(Adds background, investor comment)
By John Geddie
LONDON, Feb 19 (IFR) - Spain is preparing to issue a bond denominated in US dollars, possibly as early as this week, market sources said on Tuesday.
The eurozone peripheral sovereign, rated Baa3/BBB-/BBB, is working to get the appropriate documentation in place for a possible five-year deal, building on feedback from US investors during a roadshow last week.
“It seems like Spain wants to have a crack at dollars,” said one bank origination official.
“It makes sense because our sales force in the US is saying there is definite interest for a dollar deal out of Spain.”
Another market source said that Spain was looking but did not think it had yet awarded a bond mandate.
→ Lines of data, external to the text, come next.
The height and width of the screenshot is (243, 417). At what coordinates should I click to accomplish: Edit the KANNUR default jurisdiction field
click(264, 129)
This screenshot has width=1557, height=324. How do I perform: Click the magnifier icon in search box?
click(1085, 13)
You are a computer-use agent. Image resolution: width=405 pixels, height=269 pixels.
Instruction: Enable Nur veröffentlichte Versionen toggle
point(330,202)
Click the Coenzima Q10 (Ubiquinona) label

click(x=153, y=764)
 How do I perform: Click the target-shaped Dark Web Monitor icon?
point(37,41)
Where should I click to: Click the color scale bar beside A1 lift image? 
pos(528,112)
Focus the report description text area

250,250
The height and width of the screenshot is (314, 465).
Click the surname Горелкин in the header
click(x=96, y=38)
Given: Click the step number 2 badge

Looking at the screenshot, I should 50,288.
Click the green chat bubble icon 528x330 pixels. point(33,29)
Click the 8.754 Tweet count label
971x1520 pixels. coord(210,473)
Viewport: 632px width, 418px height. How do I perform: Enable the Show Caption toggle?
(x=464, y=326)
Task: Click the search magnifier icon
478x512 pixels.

A spokesperson for the Spanish Ministry of Economy and Finance declined to comment.
The dollar market will enable Spain to diversify its investor base and tap into the largest community of yield-hungry emerging markets funds.
Eurozone peer Slovenia managed to do exactly that late last year, issuing a USD2.25bn 10-year bond in line with where its equivalent euro bonds were trading.
But while Slovenia was forced to dollars after euro investors shunned the country, Spain finds itself in a much stronger position.
Spain has already made significant inroads into its hefty EUR120bn funding programme for 2013, raising EUR22bn via a syndicated 10-year bond and a handful of auctions.
“It will be a sideshow, an opportunistic deal to relieve a bit of funding pressure...but Spain still need to be cognisant of the need for support from their home market,” said a sovereign bond portfolio manager at a London-based fixed income fund.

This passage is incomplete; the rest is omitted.